Railway safety management is a complex subject that involves a significant amount of manual intervention in the assessment, analysis and control of risk. Supporting documentation is, usually, worked on by multiple parties, with differences in system viewpoints and writing styles. Maintaining quality safety documentation is therefore an interesting challenge for the industry. Hazard logs, for example, play a central role in both system engineering and risk assessment activity.

The role of the log is to contain a representation of the risks related to the system under consideration. The content of the hazard log relies upon input from a variety of sources and collaborative activities involving teams with varying expertise and knowledge. From past experience we have found that the quality of this information can vary greatly both within and between projects. This is particularly so for larger projects where problems can arise when the amount of textual data that has to be processed increases. The volume and variety of the data and the need for collaboration creates the significant challenge of managing the content, keeping up the textual readability, format and consistency.

What we are currently working on is a tool that automatically assesses the ‘quality’ of a risk log. The intention is that the tool can be used to monitor the quality of a hazard log in ‘real’ time or at least at regular intervals during a project or for checking the output from critical risk workshop sessions. The tool uses Natural Language Processing and machine learning to assess the quality of a hazard log, based solely on the textual content in the log. The method includes text classification and term frequency-inversion to identify important keywords on different textual elements to represent quality indicators.

The intention is not to replace a human expert, but rather to support assessments by providing an early indication of the textual data in the log. This involves checking for signs of imprecise and unclear writing and identifying issues that may make it hard for readers to fully interpret accident sequences.
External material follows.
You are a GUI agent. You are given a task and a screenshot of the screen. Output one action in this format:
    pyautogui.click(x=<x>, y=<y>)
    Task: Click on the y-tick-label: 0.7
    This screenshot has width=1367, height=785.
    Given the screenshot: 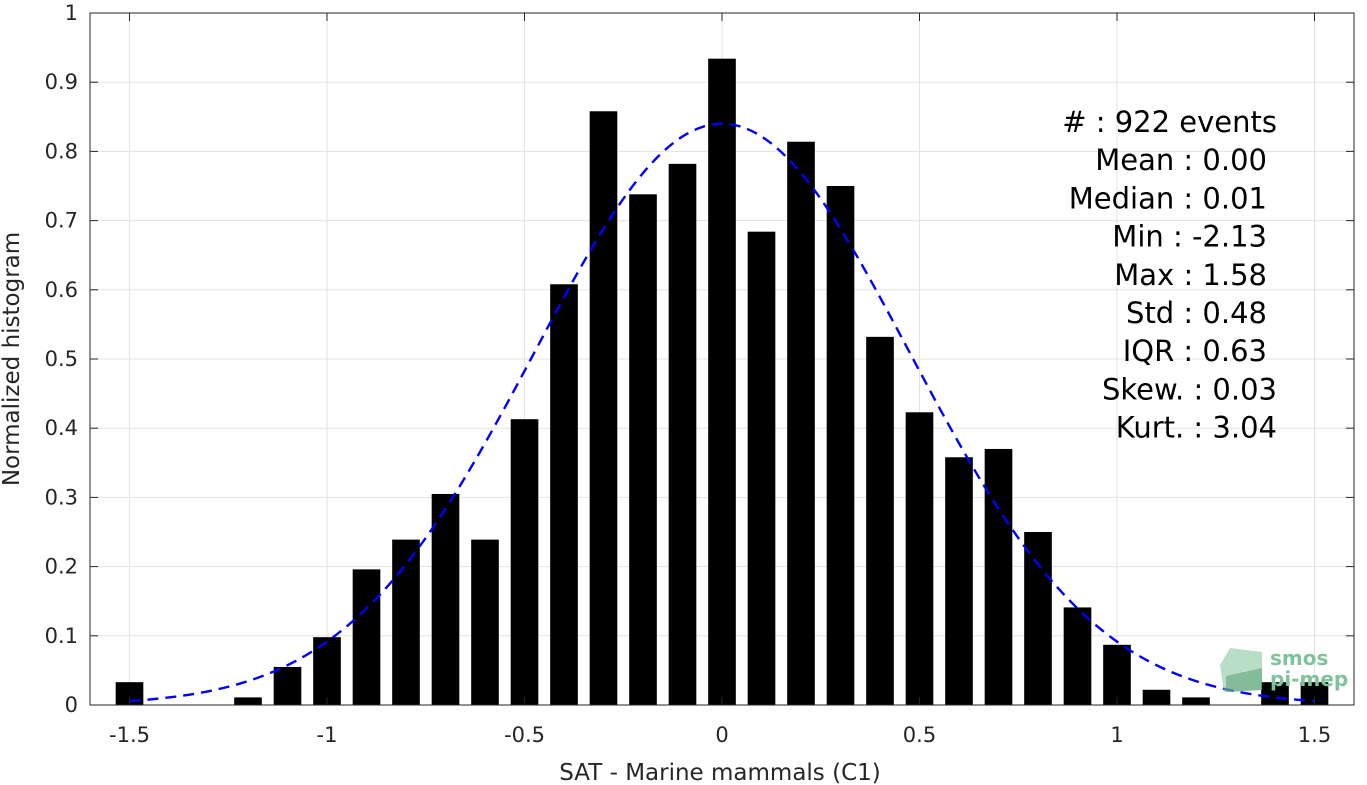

The tool has been built around the CENELEC standards to aid compliance with both the standards and risk management best practice in general.

A preliminary study in collaboration with Lancaster University has been undertaken to prove the method. Results from this study have demonstrated the power of using textural analysis in this arena. We have identified a number of hazard log quality indicators and developed demonstrator software which performed well against a manual evaluation of a sample data set. In general, the tool can help the users by saving time and effort by helping in the review of entries in the log. It can also help clarify thinking around accident sequences by highlighting ambiguous or multi-content entries.